== PROVIDED RECORDS

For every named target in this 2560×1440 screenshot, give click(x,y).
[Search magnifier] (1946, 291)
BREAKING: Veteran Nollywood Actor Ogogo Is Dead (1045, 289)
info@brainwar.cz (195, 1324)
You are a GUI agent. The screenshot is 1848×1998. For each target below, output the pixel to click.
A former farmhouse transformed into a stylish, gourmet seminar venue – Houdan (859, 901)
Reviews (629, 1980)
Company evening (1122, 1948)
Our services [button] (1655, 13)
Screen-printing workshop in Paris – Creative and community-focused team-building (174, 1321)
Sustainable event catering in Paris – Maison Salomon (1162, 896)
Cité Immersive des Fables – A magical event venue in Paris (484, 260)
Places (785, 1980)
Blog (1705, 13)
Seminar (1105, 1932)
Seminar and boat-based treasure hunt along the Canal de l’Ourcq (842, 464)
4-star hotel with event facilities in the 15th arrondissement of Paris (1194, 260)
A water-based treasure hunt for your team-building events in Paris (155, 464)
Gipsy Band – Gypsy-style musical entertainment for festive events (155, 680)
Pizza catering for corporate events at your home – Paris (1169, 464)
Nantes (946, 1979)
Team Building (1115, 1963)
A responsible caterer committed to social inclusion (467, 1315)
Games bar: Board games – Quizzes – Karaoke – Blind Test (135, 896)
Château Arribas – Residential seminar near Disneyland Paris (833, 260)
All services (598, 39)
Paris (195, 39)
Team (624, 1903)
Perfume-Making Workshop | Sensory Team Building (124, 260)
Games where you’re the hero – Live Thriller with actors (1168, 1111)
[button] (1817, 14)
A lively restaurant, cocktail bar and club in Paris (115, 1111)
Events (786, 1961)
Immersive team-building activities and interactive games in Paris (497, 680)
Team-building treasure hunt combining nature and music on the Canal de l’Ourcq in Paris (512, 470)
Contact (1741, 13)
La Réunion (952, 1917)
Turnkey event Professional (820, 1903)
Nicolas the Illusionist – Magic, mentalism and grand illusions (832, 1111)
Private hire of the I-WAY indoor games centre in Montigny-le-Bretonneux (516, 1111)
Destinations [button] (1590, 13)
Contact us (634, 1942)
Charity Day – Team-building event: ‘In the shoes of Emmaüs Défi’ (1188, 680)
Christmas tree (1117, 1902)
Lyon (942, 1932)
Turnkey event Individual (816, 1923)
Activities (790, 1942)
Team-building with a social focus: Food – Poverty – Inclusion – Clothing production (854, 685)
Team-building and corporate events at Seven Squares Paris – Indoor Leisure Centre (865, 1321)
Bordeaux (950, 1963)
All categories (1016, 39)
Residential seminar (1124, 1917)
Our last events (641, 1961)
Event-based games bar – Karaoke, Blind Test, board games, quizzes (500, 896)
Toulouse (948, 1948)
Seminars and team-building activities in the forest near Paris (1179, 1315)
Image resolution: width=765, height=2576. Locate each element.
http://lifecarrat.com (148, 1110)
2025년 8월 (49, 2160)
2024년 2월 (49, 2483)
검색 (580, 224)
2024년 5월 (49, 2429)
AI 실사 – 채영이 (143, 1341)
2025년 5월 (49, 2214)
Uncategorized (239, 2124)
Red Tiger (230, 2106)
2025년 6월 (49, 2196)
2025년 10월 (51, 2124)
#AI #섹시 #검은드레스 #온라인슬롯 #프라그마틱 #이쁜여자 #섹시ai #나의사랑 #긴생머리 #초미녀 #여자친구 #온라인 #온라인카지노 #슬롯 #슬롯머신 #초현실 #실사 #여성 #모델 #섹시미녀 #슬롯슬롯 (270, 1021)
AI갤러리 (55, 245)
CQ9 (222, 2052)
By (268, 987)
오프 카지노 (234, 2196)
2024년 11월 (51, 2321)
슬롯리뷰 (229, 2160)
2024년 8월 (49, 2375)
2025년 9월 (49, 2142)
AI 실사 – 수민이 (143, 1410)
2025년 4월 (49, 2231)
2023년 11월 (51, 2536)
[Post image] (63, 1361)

====

WORK ITEM
Check each line of the records above for the word "corporate" and report how many lines have it, as a number only.

WRITTEN RESPONSE
2